▸ 本文抜粋:
_ _ _ _

もしあなたが、このようなアナウンスに違和感を覚えなければ、批判の対象になってしまうかもしれない。
いまだにピンと来ないという方は、12月に発行されたばかりの『ポリコレの正体』(方丈社)をぜひお読みいただきたい。


著者でノンフィクションライターの福田ますみ氏は、国内外で猛威を振るう「ポリコレ」(※)の問題を深く掘り下げ、「ポリコレを現状の流れのまま無批判に進めることが、公平で平等な社会づくりにつながるのか、あなたや家族、友人たちや社会を幸福にしてくるのか?」(まえがき)と、読者にポリコレの問題とその本質について「考え始める契機」を提供している。

※ポリティカル・コレクトネスの略。「政治的正しさ」などと訳される。


冒頭のアナウンスについても本書で言及しているが、東京ディズニーランドやディズニーシーでこのアナウンスをすでに取り止めるなど、「ご法度」と考える企業や団体も少なくない(代わりに「ハロー・エブリワン」を使用)。


このようなことで驚いてはいけない。現在米国では「ポリコレの弊害」によって、ある優秀な高校教師が「女性から男性になった生徒に対し、『she』『her』『hers』を使った、ただそれだけの理由でクビに」なってしまうというからまた驚きである。さらにリベラルな都市として知られるニューヨークやカリフォルニアでは、このような「代名詞プロナウンスを誤って使ったら懲役が科される」というのだから唖然とする方も多いのではないだろうか。


なぜ米国社会がこのようになってしまったのか?
その深層はぜひ本書をお読みいただきたいが、本書ではポリコレの典型的な主題である、LGBT(性的少数者)についても2つの章を割いて考察している。その中で印象に残ったエピソードを、“LGBTの本音”という観点から3つほど紹介してみたい。


①レズビアンカップルに育てられたゲイの教授の本音

以下は、米国でレズビアン(L)のカップルに養子として育てられたという「あるゲイの教授」の言葉だ。

母親が2人いる家庭に育ったことで、相当精神的ダメージを受けた

そのような家庭だったから、その影響で自分はゲイになってしまった。だから、ゲイやレズビアン同士のカップルが養子縁組できる制度はおかしい


彼はこのように主張したことによって「大学で村八分にされてしまった」という。

日本でも同性カップルによる養子縁組は認められているが、このような当事者(養育される側)の主張などを踏まえ、行政はもっと真剣に検討するべきではないだろうか。


②「LGBT早期教育」を受けた幼稚園児の叫び

次は「LGBT早期教育」に対する幼稚園児の悲痛な叫びだ。

_ _ _ _

データセットの行:

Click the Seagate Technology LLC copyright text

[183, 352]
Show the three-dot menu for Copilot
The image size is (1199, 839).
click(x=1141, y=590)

_ _ _ _

▸ 取り組む課題:
**A)** 本文抜粋によると、東京ディズニーランドやディズニーシーでは、冒頭のアナウンスの代わりにどんな言葉が使われていますか。
**B)** 本文抜粋の「なぜ米国社会がこのようになってしまったのか?」から「彼はこのように主張したことによって「大学で村八分にされてしまった」という。」までを、両端を含めて一字一句違えずに書き写してください。

▸ 回答一覧:
**A)** 「ハロー・エブリワン」が使われています。

**B)**
なぜ米国社会がこのようになってしまったのか?
その深層はぜひ本書をお読みいただきたいが、本書ではポリコレの典型的な主題である、LGBT(性的少数者)についても2つの章を割いて考察している。その中で印象に残ったエピソードを、“LGBTの本音”という観点から3つほど紹介してみたい。


①レズビアンカップルに育てられたゲイの教授の本音

以下は、米国でレズビアン(L)のカップルに養子として育てられたという「あるゲイの教授」の言葉だ。

母親が2人いる家庭に育ったことで、相当精神的ダメージを受けた

そのような家庭だったから、その影響で自分はゲイになってしまった。だから、ゲイやレズビアン同士のカップルが養子縁組できる制度はおかしい


彼はこのように主張したことによって「大学で村八分にされてしまった」という。